(PROMPT)
Each record below is to be restated word for word.

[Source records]
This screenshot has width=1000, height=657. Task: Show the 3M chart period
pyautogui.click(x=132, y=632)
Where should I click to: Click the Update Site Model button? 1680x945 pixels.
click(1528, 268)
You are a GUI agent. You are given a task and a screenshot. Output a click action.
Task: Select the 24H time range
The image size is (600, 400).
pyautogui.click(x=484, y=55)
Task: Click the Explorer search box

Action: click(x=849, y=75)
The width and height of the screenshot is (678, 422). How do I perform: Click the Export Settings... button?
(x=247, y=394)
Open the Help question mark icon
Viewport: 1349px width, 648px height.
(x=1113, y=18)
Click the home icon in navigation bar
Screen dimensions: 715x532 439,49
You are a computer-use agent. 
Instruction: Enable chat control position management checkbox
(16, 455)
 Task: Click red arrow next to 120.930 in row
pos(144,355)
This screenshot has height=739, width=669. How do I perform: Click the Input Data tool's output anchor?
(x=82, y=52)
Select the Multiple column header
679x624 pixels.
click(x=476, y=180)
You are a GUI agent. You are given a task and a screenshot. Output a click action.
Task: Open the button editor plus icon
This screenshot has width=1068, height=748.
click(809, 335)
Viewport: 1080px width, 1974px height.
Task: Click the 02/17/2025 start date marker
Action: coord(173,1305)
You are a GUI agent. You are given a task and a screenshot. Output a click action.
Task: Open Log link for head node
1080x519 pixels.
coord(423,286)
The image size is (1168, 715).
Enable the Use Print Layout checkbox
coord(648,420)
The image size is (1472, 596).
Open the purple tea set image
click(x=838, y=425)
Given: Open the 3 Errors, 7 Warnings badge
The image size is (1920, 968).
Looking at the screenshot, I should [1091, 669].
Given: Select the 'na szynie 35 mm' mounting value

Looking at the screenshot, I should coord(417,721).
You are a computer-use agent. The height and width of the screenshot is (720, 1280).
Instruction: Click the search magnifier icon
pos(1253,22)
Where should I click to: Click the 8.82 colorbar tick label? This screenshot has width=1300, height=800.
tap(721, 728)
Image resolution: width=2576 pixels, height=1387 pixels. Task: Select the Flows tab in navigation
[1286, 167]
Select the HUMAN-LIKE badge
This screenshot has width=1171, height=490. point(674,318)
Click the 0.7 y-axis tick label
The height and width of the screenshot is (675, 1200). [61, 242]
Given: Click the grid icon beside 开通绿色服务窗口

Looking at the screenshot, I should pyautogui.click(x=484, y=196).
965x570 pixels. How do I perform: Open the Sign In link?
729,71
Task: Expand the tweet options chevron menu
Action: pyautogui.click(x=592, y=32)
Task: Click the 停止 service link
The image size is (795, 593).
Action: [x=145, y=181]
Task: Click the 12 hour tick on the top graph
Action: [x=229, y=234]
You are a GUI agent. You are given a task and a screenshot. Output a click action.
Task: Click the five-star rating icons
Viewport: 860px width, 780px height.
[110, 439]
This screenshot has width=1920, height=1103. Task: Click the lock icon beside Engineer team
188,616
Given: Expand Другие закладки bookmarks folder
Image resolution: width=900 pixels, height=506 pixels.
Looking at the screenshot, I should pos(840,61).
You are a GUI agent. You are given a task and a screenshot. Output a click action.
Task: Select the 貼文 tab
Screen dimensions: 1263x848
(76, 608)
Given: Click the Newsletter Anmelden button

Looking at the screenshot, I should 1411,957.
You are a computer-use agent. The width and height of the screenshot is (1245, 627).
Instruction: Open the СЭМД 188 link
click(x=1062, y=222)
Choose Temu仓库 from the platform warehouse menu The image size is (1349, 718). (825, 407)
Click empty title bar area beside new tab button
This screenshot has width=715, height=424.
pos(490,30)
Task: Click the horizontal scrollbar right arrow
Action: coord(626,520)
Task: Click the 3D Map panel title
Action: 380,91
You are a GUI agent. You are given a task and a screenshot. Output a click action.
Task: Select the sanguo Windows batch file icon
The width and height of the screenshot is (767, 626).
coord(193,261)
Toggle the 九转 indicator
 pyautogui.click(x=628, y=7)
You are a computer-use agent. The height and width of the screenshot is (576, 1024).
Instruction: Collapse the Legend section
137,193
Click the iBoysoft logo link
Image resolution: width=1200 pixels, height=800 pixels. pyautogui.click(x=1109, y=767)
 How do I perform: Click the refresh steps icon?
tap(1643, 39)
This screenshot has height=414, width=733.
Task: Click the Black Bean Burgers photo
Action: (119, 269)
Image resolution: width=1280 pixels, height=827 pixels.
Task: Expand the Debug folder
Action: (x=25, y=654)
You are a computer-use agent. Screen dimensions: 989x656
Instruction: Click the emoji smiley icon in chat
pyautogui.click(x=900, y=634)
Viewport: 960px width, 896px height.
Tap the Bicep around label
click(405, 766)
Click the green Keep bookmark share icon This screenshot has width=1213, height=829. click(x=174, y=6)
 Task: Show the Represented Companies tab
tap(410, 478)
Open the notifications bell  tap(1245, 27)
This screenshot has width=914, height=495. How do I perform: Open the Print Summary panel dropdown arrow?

(COMPLETED TASK)
This screenshot has width=1000, height=657. Task: Show the 3M chart period
pyautogui.click(x=132, y=632)
Where should I click to: Click the Update Site Model button? 1680x945 pixels.
click(1528, 268)
You are a GUI agent. You are given a task and a screenshot. Output a click action.
Task: Select the 24H time range
The image size is (600, 400).
pyautogui.click(x=484, y=55)
Task: Click the Explorer search box

Action: click(x=849, y=75)
The width and height of the screenshot is (678, 422). How do I perform: Click the Export Settings... button?
(x=247, y=394)
Open the Help question mark icon
Viewport: 1349px width, 648px height.
(x=1113, y=18)
Click the home icon in navigation bar
Screen dimensions: 715x532 439,49
You are a computer-use agent. 
Instruction: Enable chat control position management checkbox
(16, 455)
 Task: Click red arrow next to 120.930 in row
pos(144,355)
This screenshot has height=739, width=669. How do I perform: Click the Input Data tool's output anchor?
(x=82, y=52)
Select the Multiple column header
679x624 pixels.
click(x=476, y=180)
You are a GUI agent. You are given a task and a screenshot. Output a click action.
Task: Open the button editor plus icon
This screenshot has width=1068, height=748.
click(809, 335)
Viewport: 1080px width, 1974px height.
Task: Click the 02/17/2025 start date marker
Action: coord(173,1305)
You are a GUI agent. You are given a task and a screenshot. Output a click action.
Task: Open Log link for head node
1080x519 pixels.
coord(423,286)
The image size is (1168, 715).
Enable the Use Print Layout checkbox
coord(648,420)
The image size is (1472, 596).
Open the purple tea set image
click(x=838, y=425)
Given: Open the 3 Errors, 7 Warnings badge
The image size is (1920, 968).
Looking at the screenshot, I should [1091, 669].
Given: Select the 'na szynie 35 mm' mounting value

Looking at the screenshot, I should coord(417,721).
You are a computer-use agent. The height and width of the screenshot is (720, 1280).
Instruction: Click the search magnifier icon
pos(1253,22)
Where should I click to: Click the 8.82 colorbar tick label? This screenshot has width=1300, height=800.
tap(721, 728)
Image resolution: width=2576 pixels, height=1387 pixels. Task: Select the Flows tab in navigation
[1286, 167]
Select the HUMAN-LIKE badge
This screenshot has width=1171, height=490. point(674,318)
Click the 0.7 y-axis tick label
The height and width of the screenshot is (675, 1200). [61, 242]
Given: Click the grid icon beside 开通绿色服务窗口

Looking at the screenshot, I should pyautogui.click(x=484, y=196).
965x570 pixels. How do I perform: Open the Sign In link?
729,71
Task: Expand the tweet options chevron menu
Action: pyautogui.click(x=592, y=32)
Task: Click the 停止 service link
The image size is (795, 593).
Action: [x=145, y=181]
Task: Click the 12 hour tick on the top graph
Action: [x=229, y=234]
You are a GUI agent. You are given a task and a screenshot. Output a click action.
Task: Click the five-star rating icons
Viewport: 860px width, 780px height.
[110, 439]
This screenshot has width=1920, height=1103. Task: Click the lock icon beside Engineer team
188,616
Given: Expand Другие закладки bookmarks folder
Image resolution: width=900 pixels, height=506 pixels.
Looking at the screenshot, I should pos(840,61).
You are a GUI agent. You are given a task and a screenshot. Output a click action.
Task: Select the 貼文 tab
Screen dimensions: 1263x848
(76, 608)
Given: Click the Newsletter Anmelden button

Looking at the screenshot, I should 1411,957.
You are a computer-use agent. The width and height of the screenshot is (1245, 627).
Instruction: Open the СЭМД 188 link
click(x=1062, y=222)
Choose Temu仓库 from the platform warehouse menu The image size is (1349, 718). (825, 407)
Click empty title bar area beside new tab button
This screenshot has width=715, height=424.
pos(490,30)
Task: Click the horizontal scrollbar right arrow
Action: coord(626,520)
Task: Click the 3D Map panel title
Action: 380,91
You are a GUI agent. You are given a task and a screenshot. Output a click action.
Task: Select the sanguo Windows batch file icon
The width and height of the screenshot is (767, 626).
coord(193,261)
Toggle the 九转 indicator
 pyautogui.click(x=628, y=7)
You are a computer-use agent. The height and width of the screenshot is (576, 1024).
Instruction: Collapse the Legend section
137,193
Click the iBoysoft logo link
Image resolution: width=1200 pixels, height=800 pixels. pyautogui.click(x=1109, y=767)
 How do I perform: Click the refresh steps icon?
tap(1643, 39)
This screenshot has height=414, width=733.
Task: Click the Black Bean Burgers photo
Action: (119, 269)
Image resolution: width=1280 pixels, height=827 pixels.
Task: Expand the Debug folder
Action: (x=25, y=654)
You are a computer-use agent. Screen dimensions: 989x656
Instruction: Click the emoji smiley icon in chat
pyautogui.click(x=900, y=634)
Viewport: 960px width, 896px height.
Tap the Bicep around label
click(405, 766)
Click the green Keep bookmark share icon This screenshot has width=1213, height=829. click(x=174, y=6)
 Task: Show the Represented Companies tab
tap(410, 478)
Open the notifications bell  tap(1245, 27)
This screenshot has width=914, height=495. How do I perform: Open the Print Summary panel dropdown arrow?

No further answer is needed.